**What this exercise asks**:
• 1. List every date given in the account of Mr X's parking complaint below.
• 2. Carry on the account of Mr X's parking complaint, starting after its final paragraph.

**Source text**:
--- START ---
Relevant law and guidance

  1. There is an agency agreement in place between the Council and Reigate and Banstead Borough Council, (“the borough council”), for civil parking enforcement. Surrey County Council is the Traffic Authority for roads within the county of Surrey. Under the terms of the agreement, the County Council discharges certain functions to the borough council. These functions include the administration of residents parking schemes.
  2. The Council says its duty is to oversee the operations of the borough council and it has no duty to look into individual parking enforcement matters.
  3. The terms of the agreement between the two councils allow the Council to step in and take over the functions of the borough council for a period if necessary. It can also do so without agreement if it is deemed that urgent action is required by the Council.

What happened

  1. Mr X was issued a PCN on 30 April 2019 for ‘parking in a restricted street during the prescribed hours.’
  2. Mr X challenged the PCN. He did not consider the way the borough council dealt with his challenge was fair. He also complained that the borough council had been unresponsive to his concerns, saying that he had written to the leader of the borough council three times without response. Mr X considered that the Council would be able to intervene as the borough council acts on the Council’s behalf when carrying out its enforcement operations.
  3. On 19 March 2020 an officer from the Council, Officer Z, comprehensively responded to Mr X’s request for help. He addressed the particulars of Mr X’s situation. He said that parking enforcement should be fair and consistent and that due consideration should be given to the individual circumstances of each case. He commented that some of the extenuating circumstances that Mr X had mentioned might have more merit than others. However, he stressed that he did not have all the facts in his possession. Further, he said that he was aware of the area Mr X had been issued the PCN and did not consider that it was necessarily unreasonable for parking tickets to be issued in that area.
  4. However, although Officer Z said that the Council did not get involved in individual cases, he offered to contact the borough council’s parking services manager on Mr X’s behalf. He said he would ask her to look into Mr X’s case and check that she was satisfied with the way it was handled. He also provided Mr X with the details necessary to make a formal complaint to the borough council if he felt it had provided a poor service.
  5. On 2 June 2020 Mr X chased an update from Officer Z. Officer Z wrote to the borough council and set out Mr X’s grievance.
  6. He was told that the borough council was satisfied with the way it had addressed Mr X’s response.
  7. Officer Z wrote to Mr X on 24 June 2020. He again said that it would be more appropriate for Mr X to take up his complaint with the borough council. He stressed that the Council do not manage the borough council’s enforcement team and so have no direct involvement with individual cases.
  8. Mr X responded that he would have expected the Council to retain a duty of care that the process is properly administered by the borough council.
  9. Mr X chased a response to this on two occasions and Officer Z then responded on 17 November 2020. He said that if the Council was not happy with the way that one of its agents was carrying out parking enforcement, there are clauses in the agreement which allow for them to be cancelled. However, he said that he would have thought that there would need to be evidence of systematic and ongoing misadministration before they would take such a step. He said that with the transfer of functions to the borough council, it is the borough council that has the duty to administer the process in a fair and equitable way.
  10. Mr X asked Officer Z if he should write to the leader of the borough council or the chief executive. Officer Z advised him that he could address his complaint to the chief executive, although he said that it might not be considered as a formal complaint if he did so. However, he said that looking at the borough’s complaint scheme, it did appear that a request for a stage 2 complaint could be addressed to the chief executive’s department. But he said he wished to make it clear that if Mr X wanted to make a corporate complaint, he should follow the borough’s complaints scheme.
--- END ---
**Data**:
--- START ---
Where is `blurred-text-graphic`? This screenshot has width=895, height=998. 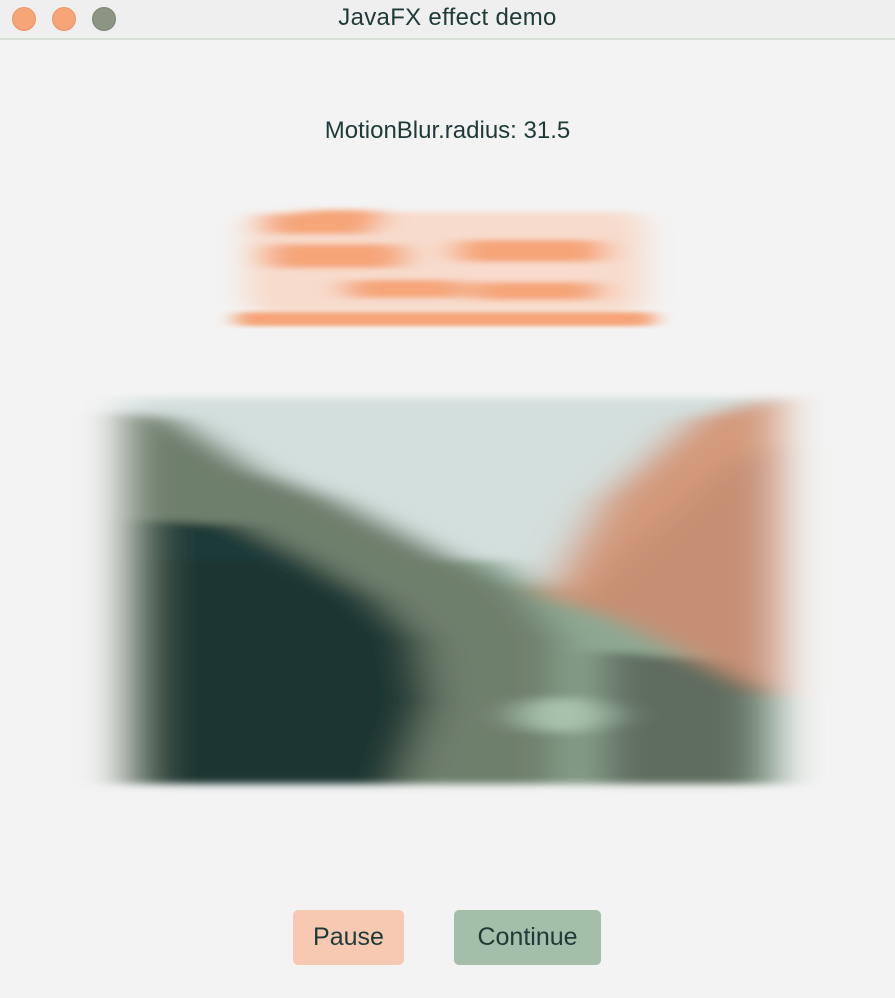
--- END ---
**Results for each task**:
• 1.
30 April 2019
19 March 2020
2 June 2020
24 June 2020
17 November 2020

• 2.
  11. Mr X wrote to the interim chief executive of the borough council. He said he was unhappy with the response he received, which in his view reiterated the unhelpful response he had had in the past. He again asked the Council to intervene on his behalf.
  12. The Council responded that it was not clear from what Mr X had said that he had actually complained using the Council’s formal complaint’s procedure. He said that if he had done so, then the final stage would be to take his complaint to the Ombudsman service.
  13. Mr X then took his complaint through the formal process at the borough council. He was, ultimately, referred to the Ombudsman service.

Analysis

  1. The agreement between the Council and borough council sets out that the responsibility for the actual day to day management and operation of the functions or parking enforcement service rests with the borough council as an enforcement agent.
  2. It does however also give the Council scope to intervene in some circumstances, including if there was an urgent reason. It retains the ability to take over those functions for a period of time if the necessity arose. Officer Z’s understanding that this would most likely be in circumstances where there had been evidence of systemic and ongoing misadministration seems fair.
  3. In Mr X’s case, while it caused Mr X some concern, the facts as presented to Officer Z, did not, in my view, suggest that there was evidence of a systemic or ongoing misadministration that would need to be urgently addressed. While Officer Z considered that there might be some merit to some of the points Mr X made, he was clear that he was not in possession of all the facts and also commented that it was not unreasonable to receive a PCN in that particular area, which was one of Mr X’s main arguments. The borough council had a complaints process that could address complaints about its process and it was reasonable that this should be engaged first.
  4. Officer Z repeatedly informed Mr X that he should engage the borough council’s complaints process in order to resolve his complaint. If, after Mr X had done so, Mr X had not been responded to through that process, it might have been a cause for concern for the Council. Mr X said his letters to the leader of the council had not been responded to, but he had not engaged the borough’s formal complaints process. In any case, Officer Z advised him that if he had not been responded to from the borough’s leader of the council, that could be a cause for complaint as well, but not one the Council would have any involvement in.
  5. However, during Mr X’s correspondence with Officer Z, although Mr X was advised to take his complaint up with the borough council using the formal process, he did not do so until a much later stage. After that, he came to the Ombudsman. I do not find the Council at fault.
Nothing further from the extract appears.